Volatility: Not Good for Leveraged ETFs

Consider SDS. At the beginning of every trading day the fund managers borrow money to keep the leverage at 2x in order to maintain its strategy. After a winning day for the fund (a losing day for the S&P), the fund will borrow more money to keep the 2x leverage. And after a losing day, the fund returns some money to also keep leverage at 2x.

This would actually work in the fund’s favor if the S&P 500 falls for consecutive days, as in the seven-day example we gave above. The reason is that when you borrow money to keep the leverage at 2x after a good day, you increase market exposure right before another good day so the return is higher.

But this doesn’t work over a long period of time because the S&P 500 is bound to have periods where it fluctuates rather than decidedly head downward as we’ve seen lately.

Consider what would happen if the S&P 500 gains in Day 1, falls in Day 2, and then gains in Day 3. What happens in this scenario is that the leveraged inverse fund would fall on Day 1, and return borrowed money before Day 2 to keep the leverage at 2x.

However, that hurts the performance because it reduces market exposure on a day when it goes up.

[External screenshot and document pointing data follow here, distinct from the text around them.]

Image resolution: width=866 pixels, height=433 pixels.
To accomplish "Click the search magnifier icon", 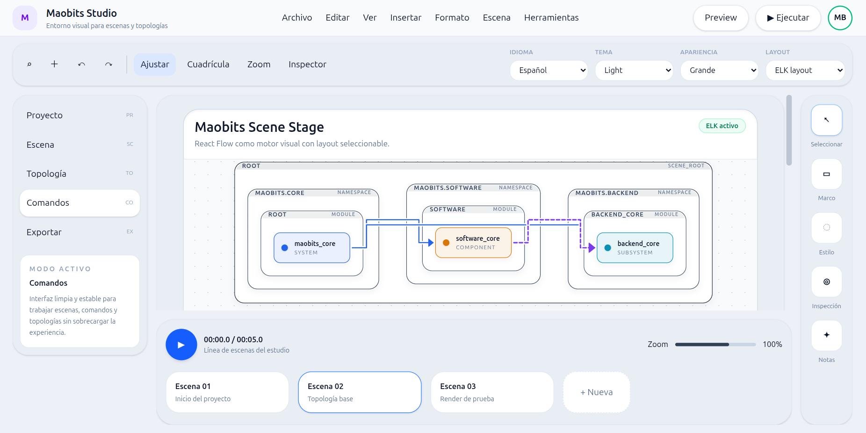I will (29, 65).
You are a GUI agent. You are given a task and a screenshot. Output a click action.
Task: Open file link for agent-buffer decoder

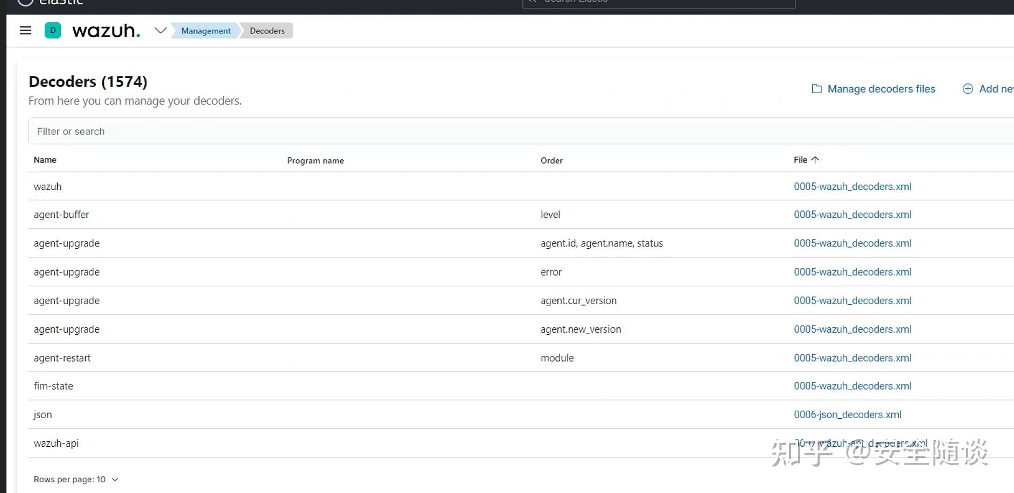click(852, 215)
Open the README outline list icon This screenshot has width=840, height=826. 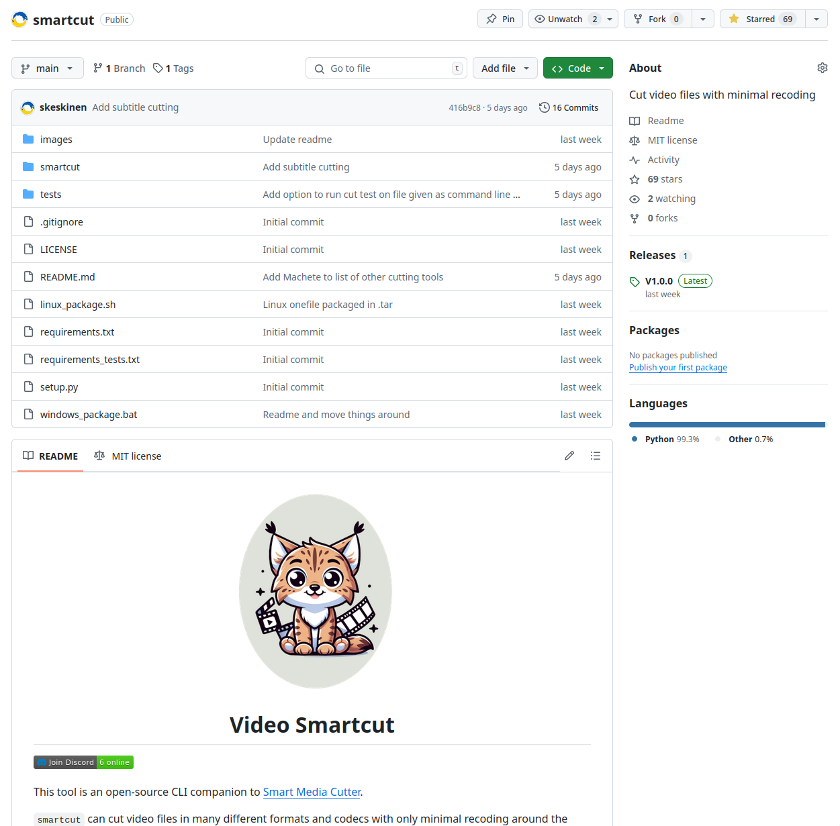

Then before Day 3, the fund would borrow money to maintain a 2x leverage, but this again backfires because it increased market exposure on a bad day. Thus, when the stock market has a lot of oscillation, the leveraged inverse ETF’s performance will slip.

Percentages Can Hurt You

SH doesn’t use leverage so it’s better in that regard, but it still uses derivatives and perfect tracking is not possible. Also, the way percentages work will hurt an inverse ETF. Consider the next table.

The table shows a hypothetical benchmark and an inverse ETF that tracks it perfectly everyday for 10 days. But at the end of the 10-day period, while the benchmark shows no change, the inverse ETF actually lost 0.27%! The difference may seem small to you, but over time this deviation can build up.

You see, when you fall X% from A to B, in order to get back to A from B, you will need a greater gain than X%. In other words, if you fall 2% from 100 to 98, to get back to 100, you need a 2.04% gain. Since an ETF tracks the benchmark in percentage terms, you can see why it would suffer from this.

Also, due to the additional trading and work required, an inverse ETF will charge relatively high fees for an ETF. For example, SH and SDS both have expense ratios of 0.89%. The SPDR S&P 500 ETF (SPY), a popular ETF that tracks the S&P 500 on a 1:1 basis, has an expense ratio of only 0.095%.

The bottom line is that inverse ETFs can help you during rough times for the market, but don’t get wedded to them and hold them for too long.